* _What you will do_
Please rewrite the items from the line with "You are a computer-use" up to and including the last line of the items, replacing "Forward navigation arrow" with "Back navigation arrow" and leaving everything else unchanged. Leave the pictures out of your answer.

* _Available records_
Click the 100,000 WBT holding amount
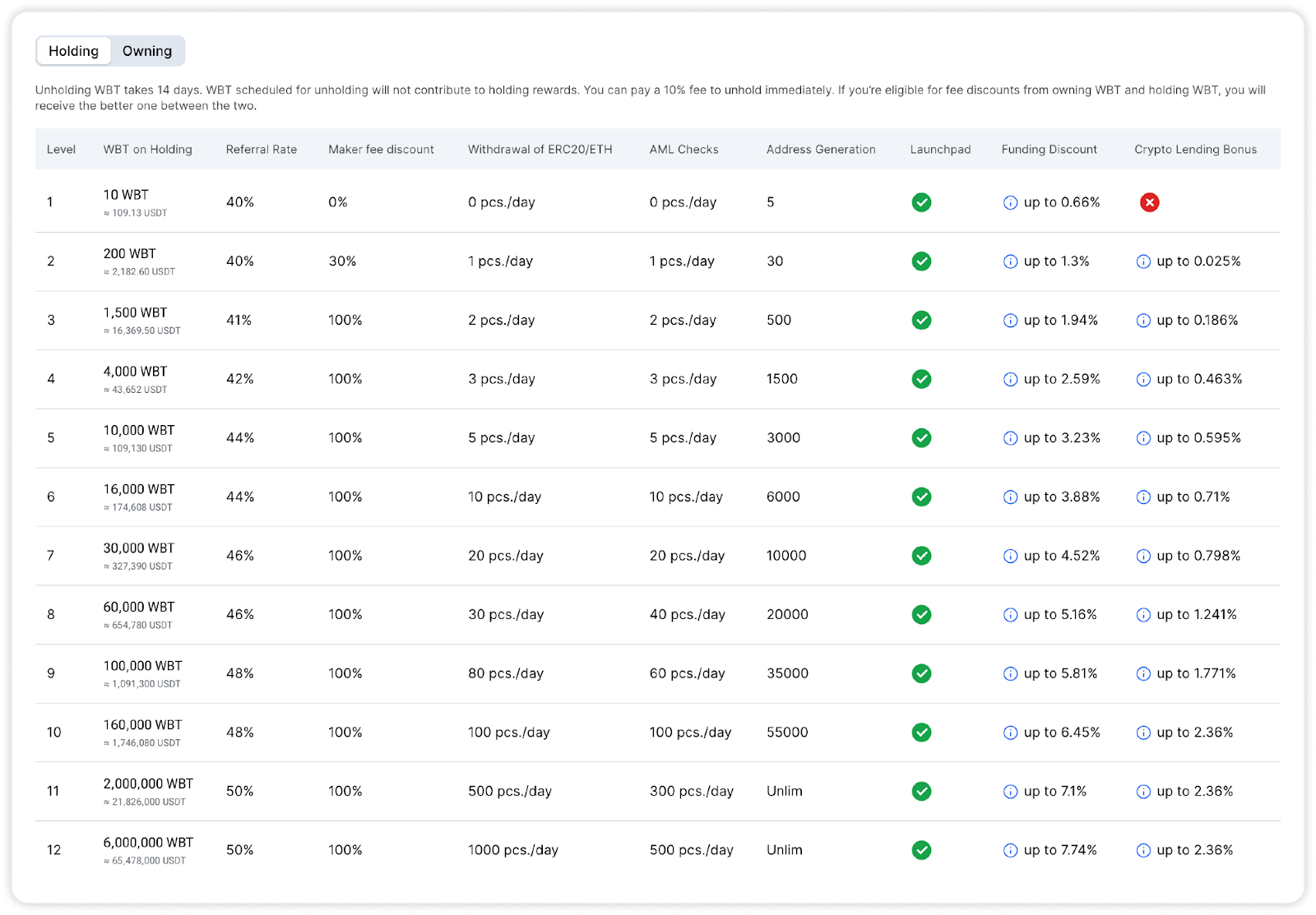 142,666
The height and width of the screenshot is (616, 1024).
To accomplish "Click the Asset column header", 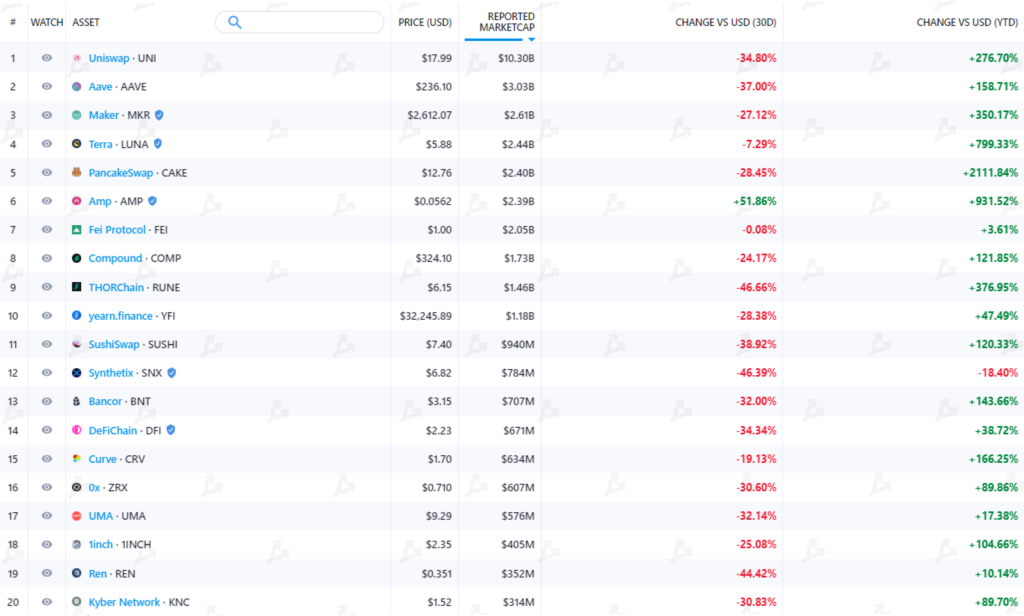I will 86,22.
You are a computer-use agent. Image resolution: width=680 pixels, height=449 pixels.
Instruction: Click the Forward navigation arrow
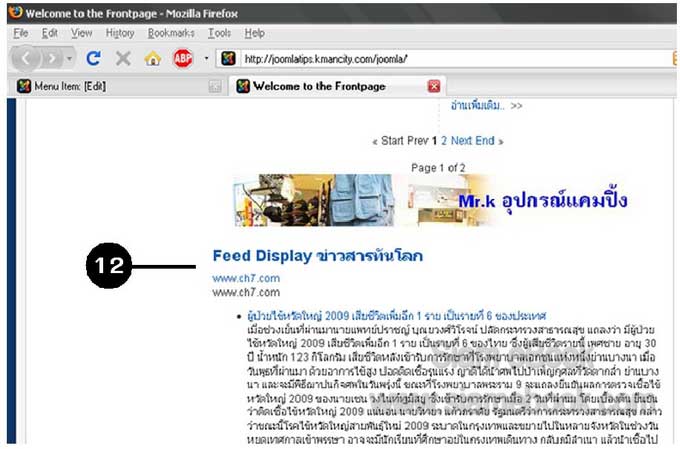(x=52, y=58)
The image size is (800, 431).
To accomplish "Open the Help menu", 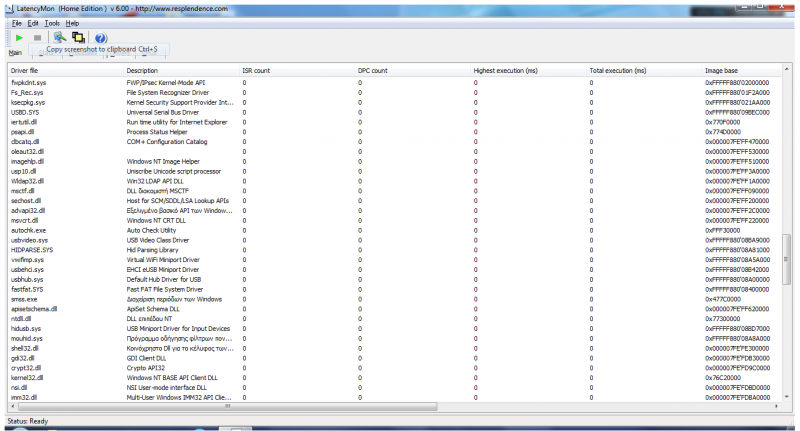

* _Exercise solution_
You are a computer-use agent. Image resolution: width=680 pixels, height=449 pixels.
Instruction: Click the Back navigation arrow
(x=52, y=58)
The image size is (800, 431).
To accomplish "Open the Help menu", 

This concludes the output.